- **Challenge**
Please output as a JSON list of strings, one string per line with blank lines omitted, the items from the line with "This screenshot has height=1707, width=960." up to and including the line with "This screenshot has width=739, height=1313.".

* Begin Extracted data *

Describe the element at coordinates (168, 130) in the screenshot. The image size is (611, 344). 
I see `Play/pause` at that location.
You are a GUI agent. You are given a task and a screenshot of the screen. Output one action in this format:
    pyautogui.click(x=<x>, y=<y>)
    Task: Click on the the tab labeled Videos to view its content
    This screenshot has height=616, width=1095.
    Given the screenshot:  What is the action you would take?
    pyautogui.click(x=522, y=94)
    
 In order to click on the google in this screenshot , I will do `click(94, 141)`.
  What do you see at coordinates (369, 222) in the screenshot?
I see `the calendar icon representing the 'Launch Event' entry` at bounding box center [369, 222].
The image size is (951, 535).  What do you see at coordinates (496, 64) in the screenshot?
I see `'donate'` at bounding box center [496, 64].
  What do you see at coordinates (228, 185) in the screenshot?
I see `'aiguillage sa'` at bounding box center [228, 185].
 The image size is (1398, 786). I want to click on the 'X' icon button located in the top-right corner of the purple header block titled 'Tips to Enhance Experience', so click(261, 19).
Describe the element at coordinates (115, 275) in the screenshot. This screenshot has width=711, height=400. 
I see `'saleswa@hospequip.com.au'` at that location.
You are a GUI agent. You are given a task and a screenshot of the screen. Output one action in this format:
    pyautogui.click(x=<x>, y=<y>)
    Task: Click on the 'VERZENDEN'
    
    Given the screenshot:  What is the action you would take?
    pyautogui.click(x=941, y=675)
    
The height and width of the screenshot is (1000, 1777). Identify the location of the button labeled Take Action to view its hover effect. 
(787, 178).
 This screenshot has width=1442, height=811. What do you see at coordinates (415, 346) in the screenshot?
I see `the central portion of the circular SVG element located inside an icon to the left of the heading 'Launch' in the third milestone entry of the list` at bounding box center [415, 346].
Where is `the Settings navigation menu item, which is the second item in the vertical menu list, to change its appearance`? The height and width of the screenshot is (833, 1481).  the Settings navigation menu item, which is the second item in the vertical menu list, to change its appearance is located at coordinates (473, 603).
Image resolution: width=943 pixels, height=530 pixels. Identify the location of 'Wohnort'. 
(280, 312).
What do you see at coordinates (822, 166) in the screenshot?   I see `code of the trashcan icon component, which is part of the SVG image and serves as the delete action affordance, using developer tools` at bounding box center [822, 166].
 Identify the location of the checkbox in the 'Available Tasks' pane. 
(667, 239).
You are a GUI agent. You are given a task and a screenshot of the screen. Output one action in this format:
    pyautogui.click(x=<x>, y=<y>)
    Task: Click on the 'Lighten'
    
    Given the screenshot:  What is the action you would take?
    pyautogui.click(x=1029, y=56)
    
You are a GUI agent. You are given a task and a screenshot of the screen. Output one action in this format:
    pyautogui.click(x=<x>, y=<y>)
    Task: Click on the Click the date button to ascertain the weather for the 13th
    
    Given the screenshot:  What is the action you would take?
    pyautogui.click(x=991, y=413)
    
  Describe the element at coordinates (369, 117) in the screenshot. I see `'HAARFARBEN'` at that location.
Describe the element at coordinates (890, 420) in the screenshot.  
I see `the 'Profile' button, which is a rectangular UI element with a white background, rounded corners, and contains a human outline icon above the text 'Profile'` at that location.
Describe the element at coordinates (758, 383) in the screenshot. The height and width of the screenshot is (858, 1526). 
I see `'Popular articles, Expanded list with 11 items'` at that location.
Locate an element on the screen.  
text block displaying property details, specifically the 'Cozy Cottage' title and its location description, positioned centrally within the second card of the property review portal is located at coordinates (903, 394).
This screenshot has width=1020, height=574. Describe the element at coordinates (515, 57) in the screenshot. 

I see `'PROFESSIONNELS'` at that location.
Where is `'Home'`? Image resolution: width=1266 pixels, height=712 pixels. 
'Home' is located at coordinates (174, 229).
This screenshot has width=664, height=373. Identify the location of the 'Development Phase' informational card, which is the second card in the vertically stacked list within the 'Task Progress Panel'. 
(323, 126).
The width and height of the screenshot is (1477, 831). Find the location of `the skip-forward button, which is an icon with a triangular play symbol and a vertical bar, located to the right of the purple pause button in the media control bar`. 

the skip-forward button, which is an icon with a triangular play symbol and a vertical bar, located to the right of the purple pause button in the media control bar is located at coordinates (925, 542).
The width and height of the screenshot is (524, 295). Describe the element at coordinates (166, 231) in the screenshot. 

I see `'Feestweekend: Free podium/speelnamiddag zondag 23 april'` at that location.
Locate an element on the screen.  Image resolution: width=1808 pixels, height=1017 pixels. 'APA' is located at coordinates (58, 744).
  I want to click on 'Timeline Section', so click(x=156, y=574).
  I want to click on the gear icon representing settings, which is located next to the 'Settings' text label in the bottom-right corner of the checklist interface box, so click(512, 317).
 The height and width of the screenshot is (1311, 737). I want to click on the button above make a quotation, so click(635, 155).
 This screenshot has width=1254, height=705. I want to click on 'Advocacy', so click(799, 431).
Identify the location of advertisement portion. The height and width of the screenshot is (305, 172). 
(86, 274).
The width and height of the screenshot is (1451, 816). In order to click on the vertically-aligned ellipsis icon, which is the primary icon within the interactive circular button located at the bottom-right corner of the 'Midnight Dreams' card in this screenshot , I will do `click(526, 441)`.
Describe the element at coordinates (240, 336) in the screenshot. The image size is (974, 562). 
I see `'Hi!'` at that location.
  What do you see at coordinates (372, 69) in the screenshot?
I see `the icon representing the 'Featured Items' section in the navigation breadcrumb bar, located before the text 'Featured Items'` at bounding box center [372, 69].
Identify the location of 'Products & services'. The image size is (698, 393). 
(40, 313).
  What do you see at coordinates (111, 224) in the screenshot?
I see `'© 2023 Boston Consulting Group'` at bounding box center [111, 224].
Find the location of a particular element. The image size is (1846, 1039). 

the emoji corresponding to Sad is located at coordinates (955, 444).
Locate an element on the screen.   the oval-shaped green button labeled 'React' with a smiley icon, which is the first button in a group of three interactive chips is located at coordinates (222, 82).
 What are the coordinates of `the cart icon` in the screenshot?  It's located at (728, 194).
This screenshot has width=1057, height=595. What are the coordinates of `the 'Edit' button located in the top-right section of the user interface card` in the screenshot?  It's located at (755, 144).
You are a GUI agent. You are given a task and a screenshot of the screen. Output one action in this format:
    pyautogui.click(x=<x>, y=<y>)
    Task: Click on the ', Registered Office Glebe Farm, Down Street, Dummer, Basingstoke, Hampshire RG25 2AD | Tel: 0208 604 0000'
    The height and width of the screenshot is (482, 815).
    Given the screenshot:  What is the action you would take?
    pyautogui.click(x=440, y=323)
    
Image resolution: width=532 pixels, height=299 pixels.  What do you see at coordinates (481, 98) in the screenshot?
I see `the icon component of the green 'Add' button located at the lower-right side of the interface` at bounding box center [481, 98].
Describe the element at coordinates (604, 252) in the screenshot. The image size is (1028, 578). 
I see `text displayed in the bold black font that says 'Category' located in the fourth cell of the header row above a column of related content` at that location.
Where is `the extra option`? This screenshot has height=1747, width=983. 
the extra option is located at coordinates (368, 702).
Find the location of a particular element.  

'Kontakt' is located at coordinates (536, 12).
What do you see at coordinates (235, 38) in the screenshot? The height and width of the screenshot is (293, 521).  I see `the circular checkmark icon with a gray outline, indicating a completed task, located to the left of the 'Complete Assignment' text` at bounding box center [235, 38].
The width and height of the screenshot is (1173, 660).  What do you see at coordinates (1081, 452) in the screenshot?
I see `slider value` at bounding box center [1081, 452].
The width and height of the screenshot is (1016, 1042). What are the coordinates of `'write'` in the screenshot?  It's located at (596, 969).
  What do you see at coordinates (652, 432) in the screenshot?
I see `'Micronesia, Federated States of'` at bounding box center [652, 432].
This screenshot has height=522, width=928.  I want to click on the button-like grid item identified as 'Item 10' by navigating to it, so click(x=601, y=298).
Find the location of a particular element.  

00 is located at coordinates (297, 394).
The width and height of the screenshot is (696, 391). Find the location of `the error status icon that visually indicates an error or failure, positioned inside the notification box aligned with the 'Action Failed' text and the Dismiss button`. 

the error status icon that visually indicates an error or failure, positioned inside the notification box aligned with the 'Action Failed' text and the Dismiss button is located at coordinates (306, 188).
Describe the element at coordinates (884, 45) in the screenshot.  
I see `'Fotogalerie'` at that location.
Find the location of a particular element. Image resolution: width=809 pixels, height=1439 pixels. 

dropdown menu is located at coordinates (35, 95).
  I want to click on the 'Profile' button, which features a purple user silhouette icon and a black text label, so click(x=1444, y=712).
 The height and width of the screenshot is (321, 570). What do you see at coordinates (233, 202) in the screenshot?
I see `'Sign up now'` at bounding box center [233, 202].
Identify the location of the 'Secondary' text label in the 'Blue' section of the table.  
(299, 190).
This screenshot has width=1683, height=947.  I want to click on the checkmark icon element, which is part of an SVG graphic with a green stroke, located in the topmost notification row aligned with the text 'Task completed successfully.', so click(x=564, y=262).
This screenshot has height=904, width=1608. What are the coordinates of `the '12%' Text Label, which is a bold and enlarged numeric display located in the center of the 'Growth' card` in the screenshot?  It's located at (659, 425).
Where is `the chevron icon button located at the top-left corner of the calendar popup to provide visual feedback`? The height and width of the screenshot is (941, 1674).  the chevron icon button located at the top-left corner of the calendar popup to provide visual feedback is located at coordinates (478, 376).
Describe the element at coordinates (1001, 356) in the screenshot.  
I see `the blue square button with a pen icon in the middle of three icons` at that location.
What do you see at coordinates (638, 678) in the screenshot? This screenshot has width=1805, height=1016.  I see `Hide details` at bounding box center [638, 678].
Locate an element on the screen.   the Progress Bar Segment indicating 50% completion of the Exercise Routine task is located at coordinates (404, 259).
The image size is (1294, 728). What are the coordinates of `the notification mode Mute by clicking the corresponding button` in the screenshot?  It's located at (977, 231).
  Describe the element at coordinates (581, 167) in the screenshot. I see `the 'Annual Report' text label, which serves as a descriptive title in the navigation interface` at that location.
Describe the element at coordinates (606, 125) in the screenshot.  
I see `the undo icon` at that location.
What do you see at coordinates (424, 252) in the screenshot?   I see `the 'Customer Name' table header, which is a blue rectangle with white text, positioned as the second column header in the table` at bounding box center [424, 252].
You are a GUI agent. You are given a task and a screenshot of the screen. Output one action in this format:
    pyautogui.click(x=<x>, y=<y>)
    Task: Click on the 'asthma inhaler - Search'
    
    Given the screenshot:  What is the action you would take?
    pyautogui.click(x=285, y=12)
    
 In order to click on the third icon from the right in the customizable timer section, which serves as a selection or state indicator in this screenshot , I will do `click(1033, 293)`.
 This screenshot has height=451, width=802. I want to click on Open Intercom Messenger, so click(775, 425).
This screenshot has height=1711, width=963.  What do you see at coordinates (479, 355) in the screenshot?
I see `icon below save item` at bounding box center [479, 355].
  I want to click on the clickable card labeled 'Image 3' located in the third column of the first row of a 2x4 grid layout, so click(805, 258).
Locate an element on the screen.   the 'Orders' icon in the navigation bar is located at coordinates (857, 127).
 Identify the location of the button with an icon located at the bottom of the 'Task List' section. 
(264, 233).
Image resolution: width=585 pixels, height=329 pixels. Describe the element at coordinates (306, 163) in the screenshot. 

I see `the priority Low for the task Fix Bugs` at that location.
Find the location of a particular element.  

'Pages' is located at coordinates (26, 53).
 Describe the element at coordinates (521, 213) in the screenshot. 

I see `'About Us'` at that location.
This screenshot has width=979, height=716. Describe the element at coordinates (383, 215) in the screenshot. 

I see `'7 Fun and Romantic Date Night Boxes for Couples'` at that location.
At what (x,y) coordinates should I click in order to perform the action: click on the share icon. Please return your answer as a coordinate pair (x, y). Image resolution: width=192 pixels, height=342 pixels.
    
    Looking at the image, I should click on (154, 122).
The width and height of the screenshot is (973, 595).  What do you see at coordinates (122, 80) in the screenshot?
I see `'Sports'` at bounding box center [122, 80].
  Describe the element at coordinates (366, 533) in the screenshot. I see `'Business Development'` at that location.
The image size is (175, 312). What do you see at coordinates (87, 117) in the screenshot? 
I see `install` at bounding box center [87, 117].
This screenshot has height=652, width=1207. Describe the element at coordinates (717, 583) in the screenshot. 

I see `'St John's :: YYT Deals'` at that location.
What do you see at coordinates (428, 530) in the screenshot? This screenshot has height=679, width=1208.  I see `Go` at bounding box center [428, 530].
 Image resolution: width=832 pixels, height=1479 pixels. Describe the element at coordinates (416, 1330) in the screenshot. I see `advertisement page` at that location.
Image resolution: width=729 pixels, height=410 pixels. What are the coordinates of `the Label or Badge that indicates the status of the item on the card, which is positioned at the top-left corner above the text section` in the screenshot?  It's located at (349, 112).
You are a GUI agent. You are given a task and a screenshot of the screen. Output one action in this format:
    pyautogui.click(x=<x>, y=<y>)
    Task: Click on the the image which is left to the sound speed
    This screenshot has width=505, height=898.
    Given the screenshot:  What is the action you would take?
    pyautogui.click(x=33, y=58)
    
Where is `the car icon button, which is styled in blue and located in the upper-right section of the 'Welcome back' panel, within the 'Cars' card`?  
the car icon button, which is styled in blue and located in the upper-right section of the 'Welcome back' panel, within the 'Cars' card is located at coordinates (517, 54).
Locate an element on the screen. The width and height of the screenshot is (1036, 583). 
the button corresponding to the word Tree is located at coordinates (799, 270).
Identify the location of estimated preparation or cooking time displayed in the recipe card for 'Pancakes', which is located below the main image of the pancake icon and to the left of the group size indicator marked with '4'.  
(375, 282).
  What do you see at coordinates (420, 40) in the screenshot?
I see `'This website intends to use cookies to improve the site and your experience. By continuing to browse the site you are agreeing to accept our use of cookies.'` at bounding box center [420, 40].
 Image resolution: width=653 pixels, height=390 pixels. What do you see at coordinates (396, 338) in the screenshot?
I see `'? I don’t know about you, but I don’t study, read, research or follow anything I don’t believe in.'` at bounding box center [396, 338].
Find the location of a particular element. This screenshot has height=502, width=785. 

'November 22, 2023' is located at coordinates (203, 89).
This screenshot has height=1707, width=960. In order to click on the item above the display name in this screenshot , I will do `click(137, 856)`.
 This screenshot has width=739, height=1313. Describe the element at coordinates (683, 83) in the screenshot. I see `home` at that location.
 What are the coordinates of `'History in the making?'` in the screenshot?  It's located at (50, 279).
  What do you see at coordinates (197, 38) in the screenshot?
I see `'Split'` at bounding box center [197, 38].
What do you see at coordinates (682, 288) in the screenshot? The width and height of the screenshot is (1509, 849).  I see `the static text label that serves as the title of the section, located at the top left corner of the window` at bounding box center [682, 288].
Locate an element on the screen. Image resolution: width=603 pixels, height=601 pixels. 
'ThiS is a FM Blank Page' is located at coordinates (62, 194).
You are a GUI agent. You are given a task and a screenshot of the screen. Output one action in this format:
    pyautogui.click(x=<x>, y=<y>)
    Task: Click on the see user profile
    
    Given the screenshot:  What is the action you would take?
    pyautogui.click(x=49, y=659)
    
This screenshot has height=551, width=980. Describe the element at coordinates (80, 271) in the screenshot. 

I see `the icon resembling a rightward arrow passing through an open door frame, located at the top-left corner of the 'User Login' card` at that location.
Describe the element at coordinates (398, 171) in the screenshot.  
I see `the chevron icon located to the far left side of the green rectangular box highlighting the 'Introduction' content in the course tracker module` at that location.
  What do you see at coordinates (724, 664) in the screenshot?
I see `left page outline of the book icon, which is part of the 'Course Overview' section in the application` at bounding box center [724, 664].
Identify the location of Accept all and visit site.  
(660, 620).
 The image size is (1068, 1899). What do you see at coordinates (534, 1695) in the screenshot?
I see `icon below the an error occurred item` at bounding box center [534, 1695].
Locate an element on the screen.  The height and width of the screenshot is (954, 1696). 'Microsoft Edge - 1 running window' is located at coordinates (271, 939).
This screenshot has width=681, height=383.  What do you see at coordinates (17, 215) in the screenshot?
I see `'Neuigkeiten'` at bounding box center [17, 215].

* End Extracted data *

- **Output**
[
  "This screenshot has height=1707, width=960. In order to click on the item above the display name in this screenshot , I will do `click(137, 856)`.",
  " This screenshot has width=739, height=1313. Describe the element at coordinates (683, 83) in the screenshot. I see `home` at that location."
]